Thursday, July 28, 2022

喜鵲謀殺案讀後感 含劇透

     I just finished the book.  I borrowed from library a couple months ago but did not finish it.  For some reasons, I kept thinking about it.  So I went to library trying to borrow it.  However, I'd already forgot the name, so I went to the circular desk and ask the librarians.  I told two young librarians, I am looking for a book I borrowed before.  I wonder if they could find it in my account.  They said the system does not hold such records.  So they started to ask me about the book.  I described the book as one of the staff's pick a couple months ago.  It's a detective story, red cover, the title contained some birds.  They both immediately said, Magpie Murders!  It was kind funny.  I got the book right away.  


    I really like the book.  I think it was quite engaging.  The way it presented itself was quite unusual.  A story within a story.  Both stories are engaging.  But at the end, when the first story finally finished, it was quite powerful for me.  Because the characters are all different now.  They took on a new meaning from the second story, especially for the characters from the first story were based on real person in the second story.  Even when I writing this afterthought, I found it a bit confusing to describe the plot...  

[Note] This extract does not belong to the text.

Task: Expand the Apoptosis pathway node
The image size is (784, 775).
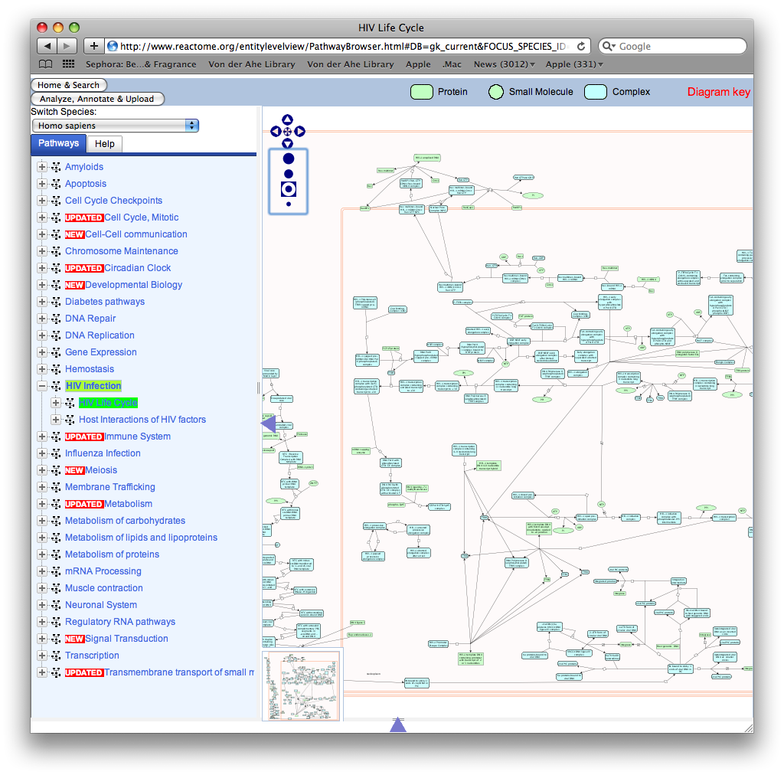Action: (x=42, y=184)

There're a lot of reference to the Agatha Christie novels, but I haven't even read one of her novels.  

I am kind comparing this one to the the Ganache series.  I felt this one is more grounded.  The characters were written in a more realistic way.  Because a lot of time, I find characters in Ganache series a bit like caricatures.  

I feel like the author really paid a tribute to the genre both for written words and TVs with this book.  Because the amount of reference for both media are a lot.  

I never see answers in neither stories, but the most surprising was the first story.

I saw some interviews with the author, he said his idea came from ArthurConanDoyle.    ACD hated Holmes so much, he wanted to kill the character off.  And apparently, a lot of author, including Agatha as well hated their own creations.  This gave author the idea for this book.  When I saw those interviews.  I thought it was indeed the case, the book wrote extensively about the relation with author and his own creation.  I guess it's why the ending for the first book was so appealing to me.  Author lives through their creations.  And yet, when it was demanded of them to use the same character, it became a grind, even debasing their ideals.  It was kind sad.  


I knew this book has a Chinese translation.  So I went and read some reviews.  Most of them said the same thing, bad translation and editing ruined the whole thing, both Mainland'sandTaiwan's version.  It was a shame.  But I would think this is a very hard book to translate, because it really has lots of references to classic mystery novels.  Plus I think it's so very British.  So unless the translator is really familiar with both Britain and classic mystery novels, it would is really difficult to do justice.  I only read it through 1 time, but I know I could only understand less than half of the contents, maybe even less...  

But even so, I could not put down the book once passed the opening scenes.  

Now  to think about it.  It was so weird that the victim was so disliked by everyone.  That made his death less sympathetic for the readers.  And yet, while I was reading it, I could not put it down.